Our 2015-2016 save rate of 90% for dogs rising 80% for cats is an indicator of shelter and community success in rehoming animals. The number of animals we save each year is available to the public in our annual report.
WHS focuses on placing dogs and cats in loving, new homes. WHS does not accept or adopt out small pets, exotic animals, reptiles, or farm animals. If you need help re-homing a small pet or farm animal, ask our Customer Service Staff for referrals to other organizations or read our FAQ section about re-homing small pets.
WHS does not currently accept small pets. If you need to re-home a rabbit, guinea pig, bird, rodent, or other small pet, see the following tips for re-homing your small pet and a list of referrals to rescue groups or other outlets.
Tips for Rehoming Your Small Pet
When you are no longer able to care for your small pet in your household, Willamette Humane Society encourages you to locate a new home for your beloved pet.
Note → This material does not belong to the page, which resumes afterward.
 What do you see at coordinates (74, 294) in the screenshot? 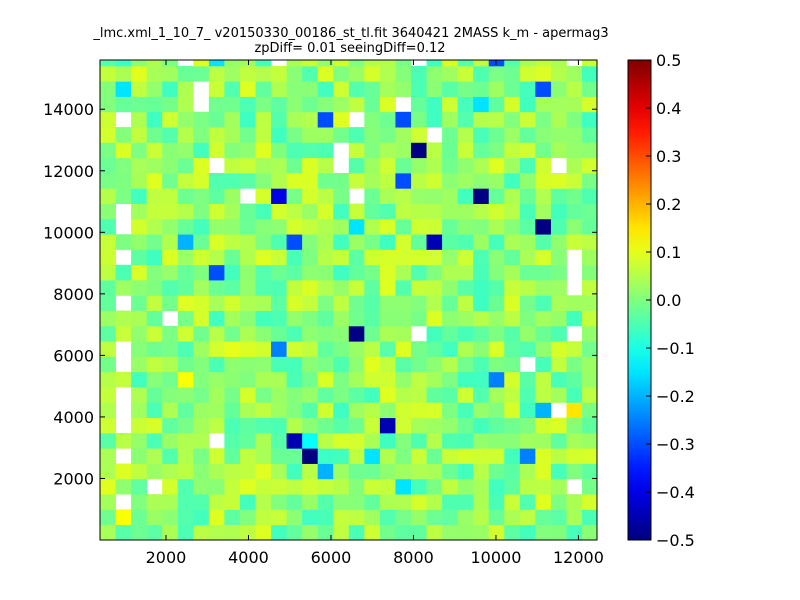
I see `y-tick-label: 8000` at bounding box center [74, 294].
Some tips and ideas include:
- Contact friends, neighbors, co-workers, and church or club members and let them know you are looking for a home for your small pet. Don’t forget about teammates of your child’s sports, music, scouting or other groups.
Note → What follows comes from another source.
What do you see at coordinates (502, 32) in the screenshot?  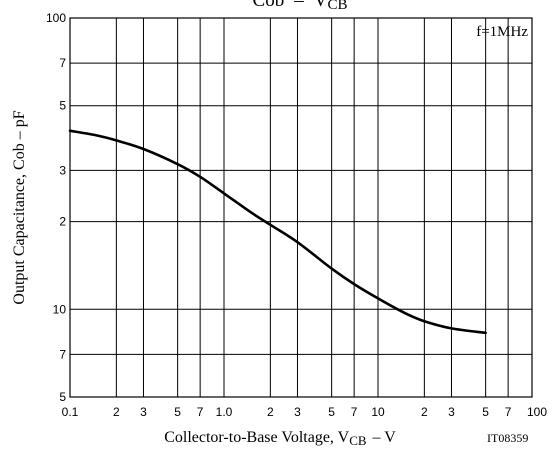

- Post the offer of a well-mannered, family-friendly pet on your local Craig’s list, community TV bulletin board, and grocery store and coffee house bulletin boards.
- Consider a small classified listing in your local newspapers. Some newspapers, including the Statesman Journal, allow you to post free classifieds in their online editions.
- Call local elementary schools, child-care businesses, 4H or FFA clubs, as they may be interested in your donation of your pet, cage and remaining bedding/food to get the group or a member interested in responsible animal care.
- Have you considered a group home, elderly foster care home or an elder neighbor who might be limited in their mobility but would love a small “pocket pet” to keep them company?
- Many small pets can be easily cared for in a home or apartment and fit into many different families. We suggest you screen potential new homes carefully and visit with potential new owners to share your own experience and knowledge of your pet – as well as the dietary, care and exercise needs the pet requires.
Exotic Bird Club of Oregon
Rose City Exotic Bird Rescue
PO Box 68342
Oak Grove, OR 97268-0342
NW Bird Rescue
13215 S.E. Mill Plain Blvd.
Suite C-8 P.M.B. # 101 Vancouver, WA 98684
5151 NW Cornell Road
Portland, OR 97210
Most animals are surrendered because the owner’s circumstances change, not because there is anything wrong with the animal. People may find that they can no longer afford to care for their animal, they need to move and their new housing does not accept pets, or they no longer have the time to spend with them. Failure to spay or neuter a pet also results in hard-to-place litters, which are then brought to the shelter. Many animals brought to Willamette Humane are healthy, temperamentally sound, and terrific companions for their new adopters.
All kittens are born with closed eyes and closed ear canals. They can neither see nor hear during the first few days of life. Kittens find their way to a mother’s nipple by sense of smell and tactile sensations. The ear canals will begin to open at 5-8 days of life. Eyes begin to open at 8 days and are completely open at 14 days. All kittens are born with blue eyes and their true colors appear when they are three weeks old.